Corriere del Mezzogiorno (Campania)
Verdetto «scomodo»
Ma poiché riveste un incarico pubblico deve fare i conti con la comunità che rappresenta su incarico di De Luca e per tutelare il suo lavoro, oltre che quello del presidente, sarebbe meglio se facesse un passo indietro. È chiaro, dunque, che la vicenda va ben oltre il perimetro di una normale contesa giudiziaria e investe la credibilità delle istituzioni e, più in generale, della politica. A maggior ragione alla vigilia di elezioni che potrebbero ridisegnare il profilo dell’Europa con il tratto nero e minaccioso del sovranismo, un fenomeno sorto anche per il vorticoso crollo di fiducia che le democrazie del secondo Novecento non hanno saputo arginare, ad esempio, restaurando nell’azione di governo il principio di causa ed effetto tra parole e fatti.
Risultato: la scarsa coerenza della classe dirigente è adesso una delle mine che rischiano di far esplodere il tradizionale assetto liberal-democratico dell’Unione Europea. Ebbene, scendendo pe li rami, cos’altro è il caso Boldoni se non questo? Proviamo a metterci nei panni di un elettore pd che domani volesse mettere in cima alle sue preferenze il nome di Franco Roberti, ex procuratore nazionale antimafia e assessore alla legalità della giunta regionale: sbaglierebbe forse a domandarsi come fa De Luca a tenere nella stessa squadra un evasore fiscale e un magistrato di limpida fama? A chiedere il voto per quest’ultimo e a non dire una parola sulla condanna che ha colpito una sua stretta collaboratrice? Sbaglierebbe, sostanzialmente, a interrogarsi su quale sia il vero volto del Pd campano e se davvero quest’ambiguità merita il suo consenso?
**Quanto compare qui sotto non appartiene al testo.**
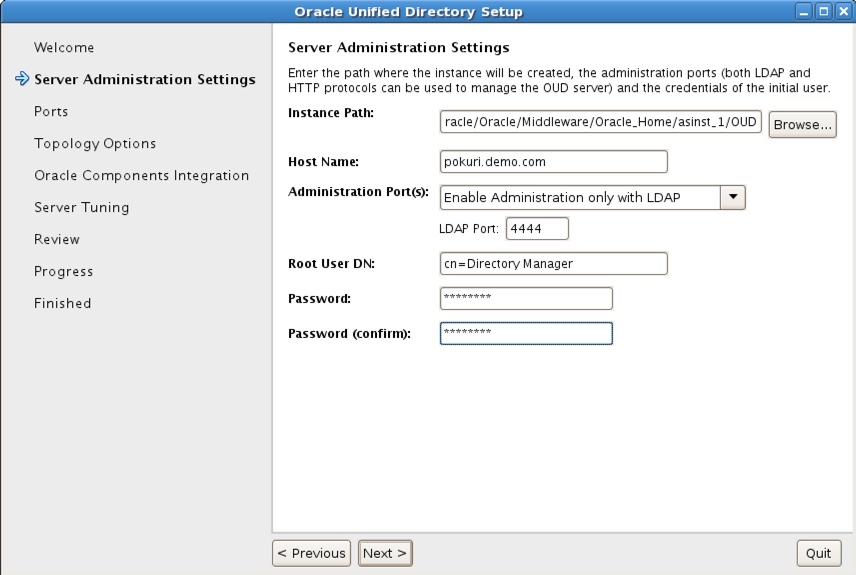Minimize the Oracle Unified Directory Setup window
856x575 pixels.
[x=803, y=11]
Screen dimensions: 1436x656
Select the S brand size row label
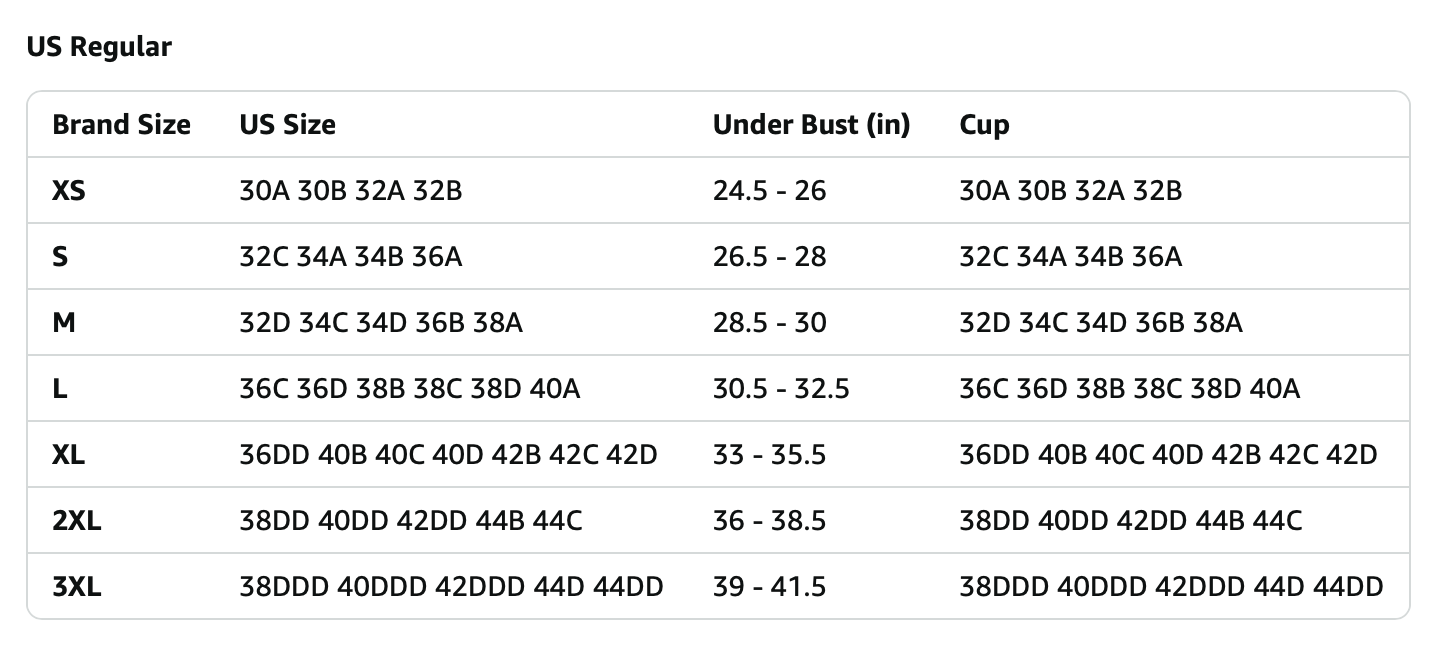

Il governatore è uno degli ultimi cavalli di razza dell’antico centrosinistra e, sia pur con qualche inciampo, ha amministrato decisamente meglio di quanto appaia in superficie. Ma il familismo politico resta la sua spina nel fianco: i collaboratori si scelgono in base al curriculum, alle competenze che hanno maturato, non per vincoli d’affetto o di riconoscenza. O, peggio ancora, per sentito dire. E se sbagliano, bisogna cambiarli senza star lì a esitare. Soprattutto quando, difendendoli, si mette a repentaglio anche la propria reputazione. Tocca a De Luca ora scegliere quale risposta dare all’elettore pd che domani andrà alle urne per votare Roberti.
Il suo silenzio, temo, favorirà le forze d’opposizione che certamente non meritano questo aiuto insperato. Nessuna di esse, dai Cinque Stelle a Forza Italia, ha alzato la voce su una questione che investe l’etica della politica: posso capirlo per gli uomini di Berlusconi (che, su questo fronte, hanno attraversato mari ben più catramosi) ma non so spiegarmelo per i grillini, a meno di non prendere atto una volta per sempre dell’assoluta inadeguatezza del gruppo dirigente campano, incapace addirittura di segnare a porta vuota in una partita che riguarda la natura stessa della loro esistenza.
Infine, poche parole sull’informazione
cittadina. Gli insulti scagliati ieri dal governatore contro i cronisti campani si commentano da soli. Il linguaggio si rifugia nel vituperio quando è privo di contenuti, l’offesa reclama in risposta un’altra offesa e non vale la pena rotolare su questa china. Attenzione, però: i giornalisti non sono infallibili e talvolta corteggiano il potere in modo mellifluo. Quando, oltre un anno fa, raccontammo in esclusiva i dettagli del caso Boldoni venimmo sbeffeggiati con articoli insinuanti, difese d’ufficio a mezzo stampa, grotteschi retroscena, insomma il peggio della Napoli vischiosa che si erge a moralista quando non ha nulla da perdere e fa un passo indietro appena c’è da metterci la faccia, che applaude i suoi sodali e ringhia contro chi non le appartiene, che flauta i suoi «oohh» davanti a qualunque stupidaggine culturale e gira lo sguardo se chi amministra la cultura evade il fisco. I fatti ci hanno dato ragione. Perché abbiamo fatto il nostro mestiere, nient’altro. Ma eravamo soli. Come capita spesso in questa città quando cammini controvento.